Blackhole, says Christopher Boyd, senior threat researcher at GFI Software, “is the chameleon of internet threats. It simplifies the process of creating cybercrime campaigns and is easily adapted to take advantage of the buzz surrounding major news events and popular brands.” It is also easily adapted to target specific users or specific companies with specific malware.
The Blackhole exploit kit is possibly the most widely used and successful criminal infection kit in use today. It requires that victims first visit a malicious or compromised website containing obfuscated JavaScript. The JavaScript scans the visiting browser looking for potential vulnerabilities, and then attempts to exploit those vulnerabilities. If successful, the visitor will be infected with the malware of choice for this particular Blackhole landing page.
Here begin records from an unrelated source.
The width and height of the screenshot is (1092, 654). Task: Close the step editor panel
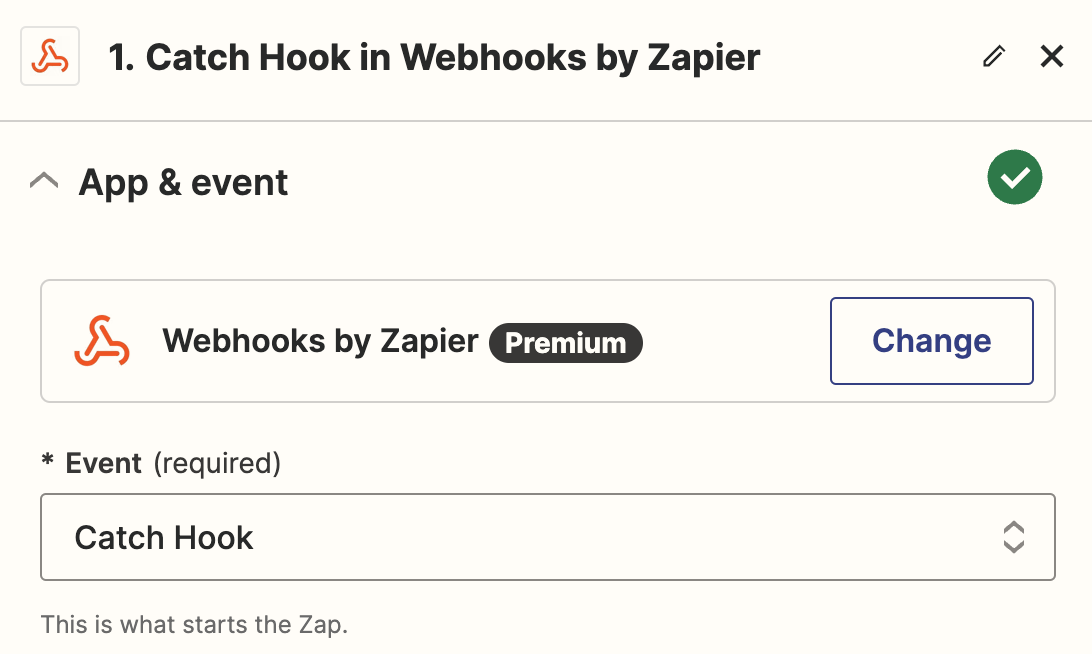pyautogui.click(x=1052, y=56)
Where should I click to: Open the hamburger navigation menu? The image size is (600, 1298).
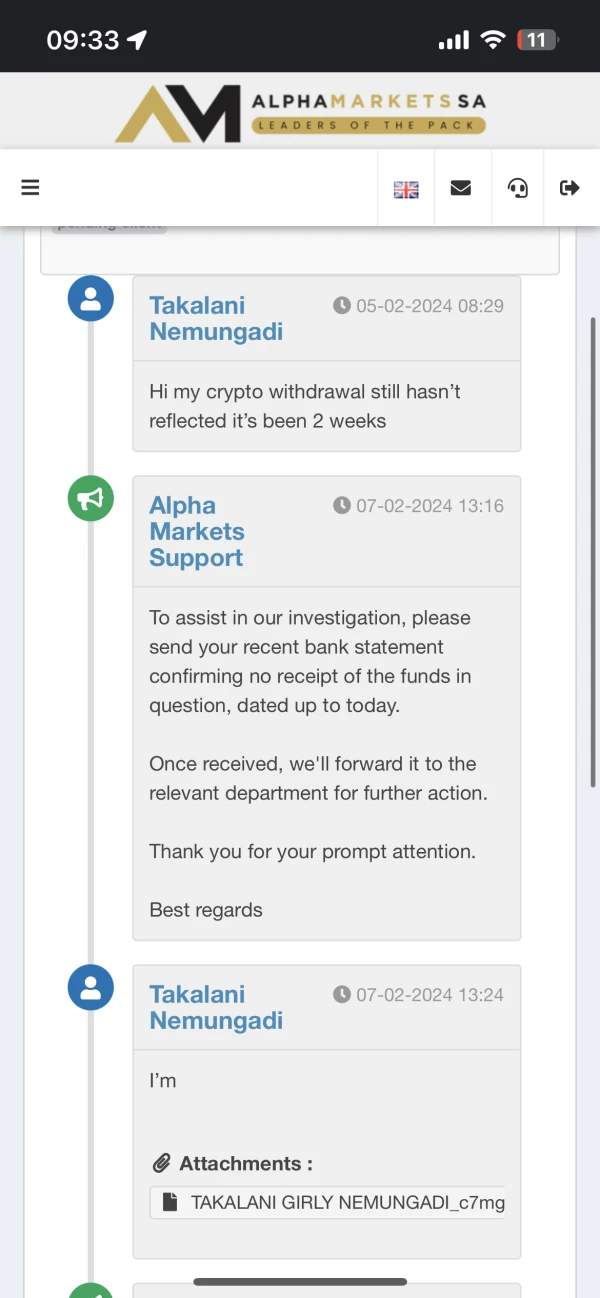click(x=30, y=187)
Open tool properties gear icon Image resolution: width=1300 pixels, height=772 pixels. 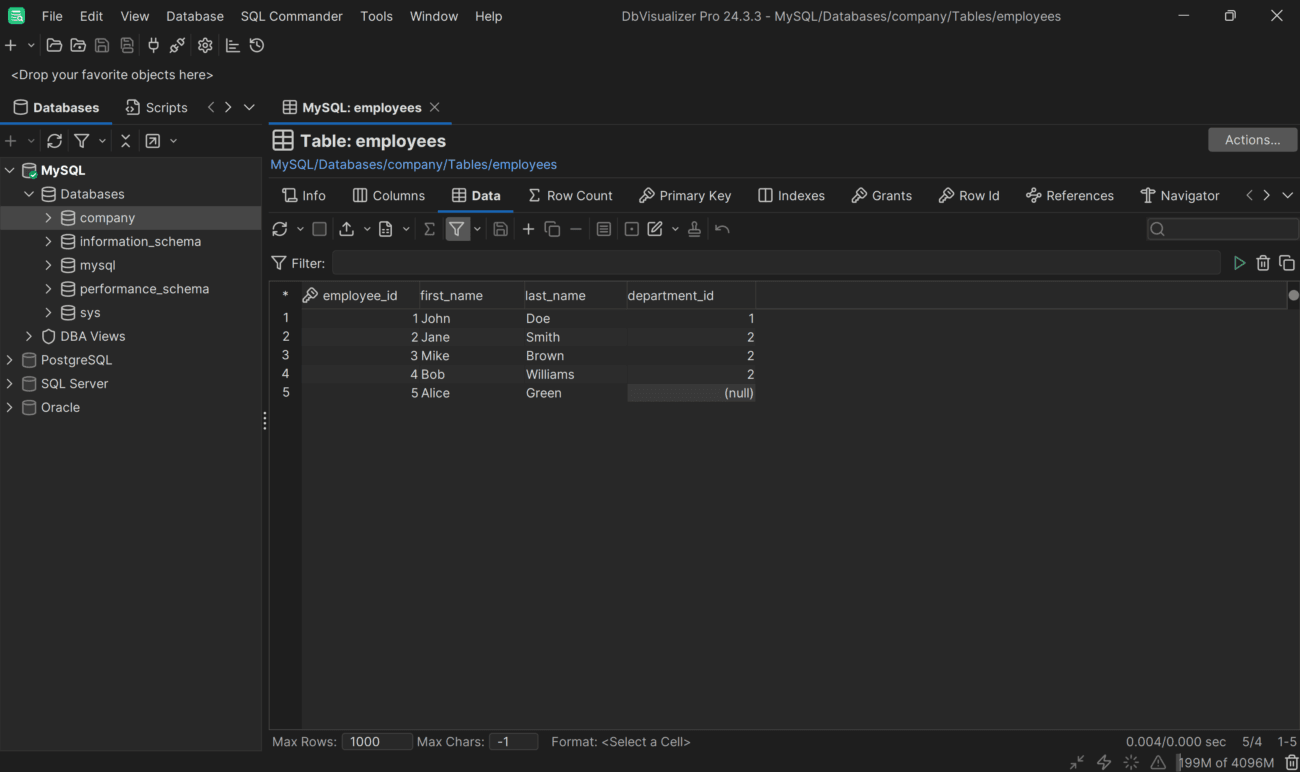coord(205,45)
Blackhole campaigns are consequently frequently based around spam emails seeking to socially engineer the target into visiting the malicious landing page. Newsworthy topics, or subjects of interest to a large number of users are often used. This happened in October. Just prior to the release of Windows 8, some users received an email offering a free license. But, comments GFI, “Users who clicked the malicious link and downloaded the accompanying file were hit with a Blackhole exploit and infected with a Cridex Trojan” rather than a free copy of Windows 8.
Skype, the chat and VOIP firm now part of Microsoft, was also used. Statistic Brain reports that there were 31 million Skype users in January 2012; Skype itself now says that at peak times it has 40 million users online. According to GFI, Skype was used as the basis for numerous malicious campaigns in October. One that led to a Blackhole site comprised emails purporting to be Skype voicemail notifications – but instead delivered a Zeus trojan.
Facebook was also used with an email claiming that the user’s Facebook account had been closed and needed to be re-verified. That re-verification again delivered a Zeus trojan. “Luckily,” says Boyd, “these attacks are relatively easy to avoid by incorporating basic internet safety practices into daily browsing. Users should verify the source and destination of any link before clicking and they should never run executable files unless they are positive that the source is legitimate.”